Problem requirements =>
Copy each line below without leaving any out.

The data =>
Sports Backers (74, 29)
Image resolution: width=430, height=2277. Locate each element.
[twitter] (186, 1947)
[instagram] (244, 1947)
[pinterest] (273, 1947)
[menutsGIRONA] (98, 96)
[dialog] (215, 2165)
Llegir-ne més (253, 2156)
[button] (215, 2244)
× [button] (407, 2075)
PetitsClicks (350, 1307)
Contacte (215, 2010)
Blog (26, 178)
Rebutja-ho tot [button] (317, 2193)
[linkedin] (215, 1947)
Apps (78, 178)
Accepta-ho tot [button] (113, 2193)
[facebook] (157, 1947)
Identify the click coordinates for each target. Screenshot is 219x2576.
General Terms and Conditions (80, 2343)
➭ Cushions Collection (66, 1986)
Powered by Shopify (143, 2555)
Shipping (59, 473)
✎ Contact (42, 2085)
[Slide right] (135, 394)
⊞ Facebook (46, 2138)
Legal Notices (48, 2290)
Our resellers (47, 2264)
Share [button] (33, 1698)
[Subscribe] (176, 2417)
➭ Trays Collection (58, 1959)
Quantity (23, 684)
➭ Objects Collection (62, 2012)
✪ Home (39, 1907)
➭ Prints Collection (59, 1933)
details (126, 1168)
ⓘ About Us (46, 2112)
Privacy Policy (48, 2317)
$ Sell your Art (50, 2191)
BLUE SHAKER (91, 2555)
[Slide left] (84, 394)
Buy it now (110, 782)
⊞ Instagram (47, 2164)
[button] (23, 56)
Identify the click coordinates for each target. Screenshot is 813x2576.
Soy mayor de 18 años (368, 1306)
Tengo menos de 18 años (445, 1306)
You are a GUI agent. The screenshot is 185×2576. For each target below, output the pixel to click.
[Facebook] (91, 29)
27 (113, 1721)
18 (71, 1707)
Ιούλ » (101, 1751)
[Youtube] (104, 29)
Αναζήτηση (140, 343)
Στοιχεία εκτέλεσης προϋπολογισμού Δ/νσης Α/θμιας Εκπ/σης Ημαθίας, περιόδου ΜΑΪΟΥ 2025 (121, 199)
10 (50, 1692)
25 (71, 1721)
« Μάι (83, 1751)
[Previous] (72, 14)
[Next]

Exercise output =>
Sports Backers (74, 29)
Image resolution: width=430, height=2277. Locate each element.
[twitter] (186, 1947)
[instagram] (244, 1947)
[pinterest] (273, 1947)
[menutsGIRONA] (98, 96)
[dialog] (215, 2165)
Llegir-ne més (253, 2156)
[button] (215, 2244)
× [button] (407, 2075)
PetitsClicks (350, 1307)
Contacte (215, 2010)
Blog (26, 178)
Rebutja-ho tot [button] (317, 2193)
[linkedin] (215, 1947)
Apps (78, 178)
Accepta-ho tot [button] (113, 2193)
[facebook] (157, 1947)
Identify the click coordinates for each target. Screenshot is 219x2576.
General Terms and Conditions (80, 2343)
➭ Cushions Collection (66, 1986)
Powered by Shopify (143, 2555)
Shipping (59, 473)
✎ Contact (42, 2085)
[Slide right] (135, 394)
⊞ Facebook (46, 2138)
Legal Notices (48, 2290)
Our resellers (47, 2264)
Share [button] (33, 1698)
[Subscribe] (176, 2417)
➭ Trays Collection (58, 1959)
Quantity (23, 684)
➭ Objects Collection (62, 2012)
✪ Home (39, 1907)
➭ Prints Collection (59, 1933)
details (126, 1168)
ⓘ About Us (46, 2112)
Privacy Policy (48, 2317)
$ Sell your Art (50, 2191)
BLUE SHAKER (91, 2555)
[Slide left] (84, 394)
Buy it now (110, 782)
⊞ Instagram (47, 2164)
[button] (23, 56)
Identify the click coordinates for each target. Screenshot is 813x2576.
Soy mayor de 18 años (368, 1306)
Tengo menos de 18 años (445, 1306)
You are a GUI agent. The screenshot is 185×2576. For each target below, output the pixel to click.
[Facebook] (91, 29)
27 (113, 1721)
18 (71, 1707)
Ιούλ » (101, 1751)
[Youtube] (104, 29)
Αναζήτηση (140, 343)
Στοιχεία εκτέλεσης προϋπολογισμού Δ/νσης Α/θμιας Εκπ/σης Ημαθίας, περιόδου ΜΑΪΟΥ 2025 (121, 199)
10 (50, 1692)
25 (71, 1721)
« Μάι (83, 1751)
[Previous] (72, 14)
[Next]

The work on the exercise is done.